# [STATED EXERCISE]
Reproduce the following material line for line, with no changes.

# [Records from a dataset]
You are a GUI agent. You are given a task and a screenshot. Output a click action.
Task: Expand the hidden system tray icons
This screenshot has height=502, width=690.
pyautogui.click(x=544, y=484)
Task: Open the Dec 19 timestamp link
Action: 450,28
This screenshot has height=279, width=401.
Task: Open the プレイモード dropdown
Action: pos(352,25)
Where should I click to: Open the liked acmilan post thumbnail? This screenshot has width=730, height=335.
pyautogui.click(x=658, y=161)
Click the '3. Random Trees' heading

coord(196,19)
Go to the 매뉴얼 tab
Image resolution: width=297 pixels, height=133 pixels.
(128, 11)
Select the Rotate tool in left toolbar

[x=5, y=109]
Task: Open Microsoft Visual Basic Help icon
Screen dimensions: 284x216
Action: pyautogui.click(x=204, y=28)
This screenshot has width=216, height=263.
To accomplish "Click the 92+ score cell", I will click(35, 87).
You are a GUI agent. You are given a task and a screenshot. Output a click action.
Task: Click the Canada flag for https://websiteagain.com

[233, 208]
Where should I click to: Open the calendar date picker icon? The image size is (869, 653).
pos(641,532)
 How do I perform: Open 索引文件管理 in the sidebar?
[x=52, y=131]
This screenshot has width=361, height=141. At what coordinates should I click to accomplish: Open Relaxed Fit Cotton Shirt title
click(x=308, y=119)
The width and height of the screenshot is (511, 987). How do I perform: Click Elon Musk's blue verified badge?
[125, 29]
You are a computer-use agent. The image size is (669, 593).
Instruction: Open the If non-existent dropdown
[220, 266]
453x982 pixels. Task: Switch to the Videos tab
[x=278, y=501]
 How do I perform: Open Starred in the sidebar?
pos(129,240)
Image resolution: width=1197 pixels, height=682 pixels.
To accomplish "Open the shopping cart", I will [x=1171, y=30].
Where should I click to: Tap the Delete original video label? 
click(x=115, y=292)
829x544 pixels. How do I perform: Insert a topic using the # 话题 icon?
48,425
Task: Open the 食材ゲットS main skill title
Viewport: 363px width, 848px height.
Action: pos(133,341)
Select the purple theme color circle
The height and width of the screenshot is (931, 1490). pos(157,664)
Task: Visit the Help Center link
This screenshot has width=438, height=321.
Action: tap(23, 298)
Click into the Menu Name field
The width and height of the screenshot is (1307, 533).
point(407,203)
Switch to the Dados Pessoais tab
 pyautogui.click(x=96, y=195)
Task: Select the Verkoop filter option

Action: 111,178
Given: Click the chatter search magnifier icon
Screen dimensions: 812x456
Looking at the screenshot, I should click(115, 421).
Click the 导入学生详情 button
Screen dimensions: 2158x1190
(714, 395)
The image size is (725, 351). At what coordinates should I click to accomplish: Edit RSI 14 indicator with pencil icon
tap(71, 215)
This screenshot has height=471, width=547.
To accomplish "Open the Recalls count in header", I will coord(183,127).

# [THE ANSWER]
You are a GUI agent. You are given a task and a screenshot. Output a click action.
Task: Expand the hidden system tray icons
This screenshot has height=502, width=690.
pyautogui.click(x=544, y=484)
Task: Open the Dec 19 timestamp link
Action: 450,28
This screenshot has height=279, width=401.
Task: Open the プレイモード dropdown
Action: pos(352,25)
Where should I click to: Open the liked acmilan post thumbnail? This screenshot has width=730, height=335.
pyautogui.click(x=658, y=161)
Click the '3. Random Trees' heading

coord(196,19)
Go to the 매뉴얼 tab
Image resolution: width=297 pixels, height=133 pixels.
(128, 11)
Select the Rotate tool in left toolbar

[x=5, y=109]
Task: Open Microsoft Visual Basic Help icon
Screen dimensions: 284x216
Action: pyautogui.click(x=204, y=28)
This screenshot has width=216, height=263.
To accomplish "Click the 92+ score cell", I will click(35, 87).
You are a GUI agent. You are given a task and a screenshot. Output a click action.
Task: Click the Canada flag for https://websiteagain.com

[233, 208]
Where should I click to: Open the calendar date picker icon? The image size is (869, 653).
pos(641,532)
 How do I perform: Open 索引文件管理 in the sidebar?
[x=52, y=131]
This screenshot has width=361, height=141. At what coordinates should I click to accomplish: Open Relaxed Fit Cotton Shirt title
click(x=308, y=119)
The width and height of the screenshot is (511, 987). How do I perform: Click Elon Musk's blue verified badge?
[125, 29]
You are a computer-use agent. The image size is (669, 593).
Instruction: Open the If non-existent dropdown
[220, 266]
453x982 pixels. Task: Switch to the Videos tab
[x=278, y=501]
 How do I perform: Open Starred in the sidebar?
pos(129,240)
Image resolution: width=1197 pixels, height=682 pixels.
To accomplish "Open the shopping cart", I will [x=1171, y=30].
Where should I click to: Tap the Delete original video label? 
click(x=115, y=292)
829x544 pixels. How do I perform: Insert a topic using the # 话题 icon?
48,425
Task: Open the 食材ゲットS main skill title
Viewport: 363px width, 848px height.
Action: pos(133,341)
Select the purple theme color circle
The height and width of the screenshot is (931, 1490). pos(157,664)
Task: Visit the Help Center link
This screenshot has width=438, height=321.
Action: tap(23, 298)
Click into the Menu Name field
The width and height of the screenshot is (1307, 533).
point(407,203)
Switch to the Dados Pessoais tab
 pyautogui.click(x=96, y=195)
Task: Select the Verkoop filter option

Action: 111,178
Given: Click the chatter search magnifier icon
Screen dimensions: 812x456
Looking at the screenshot, I should click(115, 421).
Click the 导入学生详情 button
Screen dimensions: 2158x1190
(714, 395)
The image size is (725, 351). At what coordinates should I click to accomplish: Edit RSI 14 indicator with pencil icon
tap(71, 215)
This screenshot has height=471, width=547.
To accomplish "Open the Recalls count in header", I will coord(183,127).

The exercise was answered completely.